Петр Одменец Власт тоже входил в «Клуб-27»: после 1927 года то ли не написал ни строчки, то ли все его тексты уничтожены добрыми родственниками. Домочадцы удивлялись, почему он называет себя мужчиной, но во всем остальном сохраняет здравый рассудок. Как назвался мужчиной — так и сохранил. Когда Петр считался женщиной, его носил ветер и донес до человека с пистолетом. Если ты «женщина», тебя рано или поздно бросит к такому человеку, но с большой вероятностью сам ты останешься безоружным. Если же ты «женщина» только в представлении других, пуля расскажет тебе, кто ты, или подтвердит твои догадки.
Билли Мартин отказался от литературы после перехода. Точнее, она сама сошла на нет. Власту, возможно, оказалось достаточно переодеться.
Не слишком ли просторно для тебя пальто Власта, очередной подменыш? Цепляешься за свои слова? А они точно твои? Смотри, они спускаются в какую-то грязную сонную лощину, пес знает, к кому, ни к кому.
Походка
Походка королевы — это походка шарнирной куклы. Искусственному существу не больно от каблуков, его не оскорбляет твой взгляд.
Твои братья подозревают, чем это может закончиться. Они сочинили тысячи томов об искусственных существах, желающих править людьми.
Если этот кусок мяса выйдет из человеческого круга окончательно, ему станет безразлично, нравится ли тебе его походка. Безразличие — это власть. Безразличные легко женят на себе мужчин, радующихся, что им не выносят мозг.

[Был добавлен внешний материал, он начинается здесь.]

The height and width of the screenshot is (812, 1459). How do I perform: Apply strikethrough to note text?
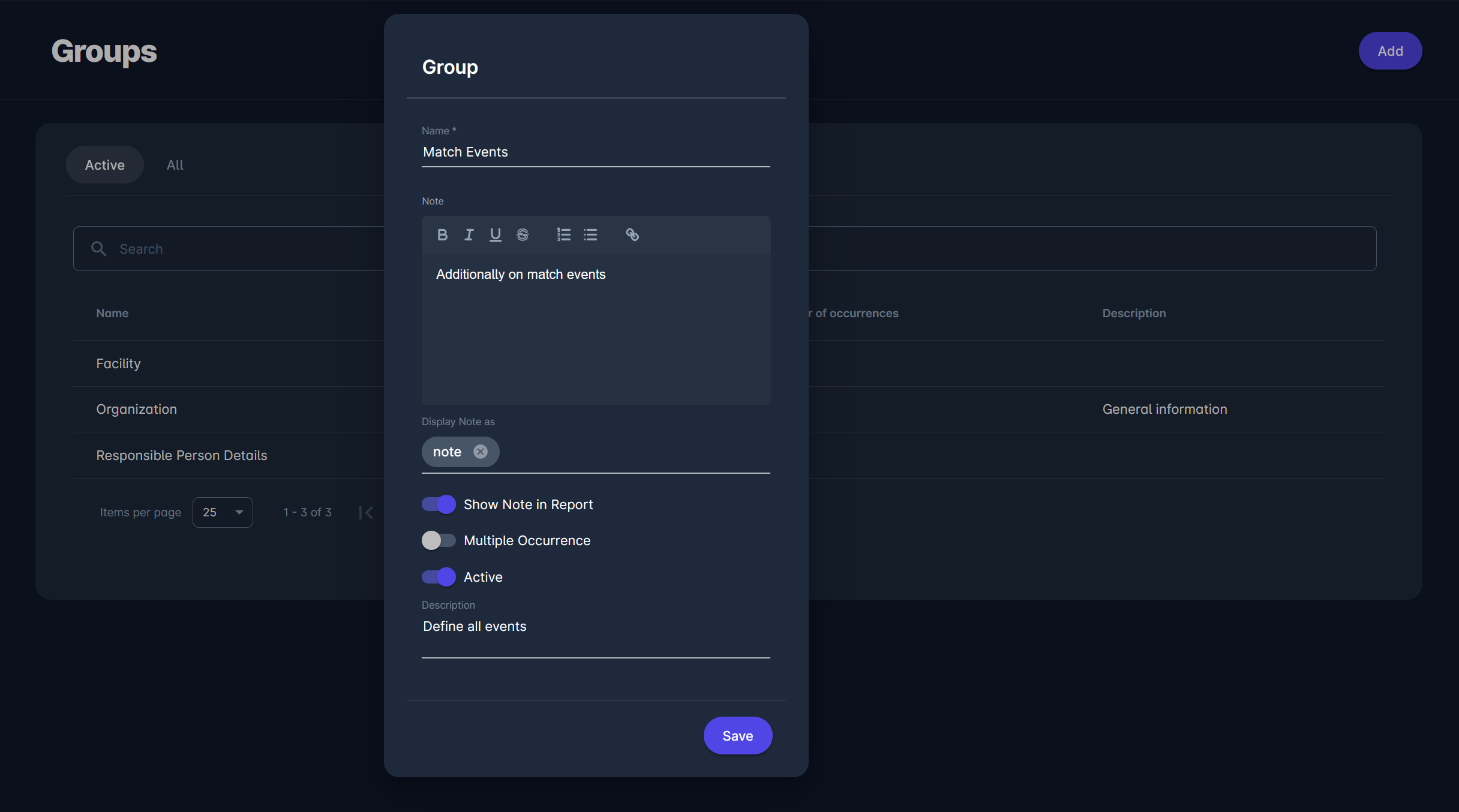click(x=523, y=234)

А тебе его вынесут. Буквально. Потому что ей не больно еще и смотреть тебе в глаза.
Ехать
Ехать в пустом автобусе по маршруту, которого не знаешь, который никуда не ведет, и не волноваться из-за этого — преодоление двойственности. Но за рулем сидит твой двойник.
ВРЕМЯ И ЖИВОТНЫЕ
1
Лучше быть сильным, чем слабым, однако, если нет другого выхода, можно довести слабость до безумия и выйти из нее другим человеком. Но если ты не мужчина от рождения, что ты все это время будешь есть? Кто приготовит за тебя, уберет? Ты не выйдешь. Для выхода недостаточно двери, нужна еда.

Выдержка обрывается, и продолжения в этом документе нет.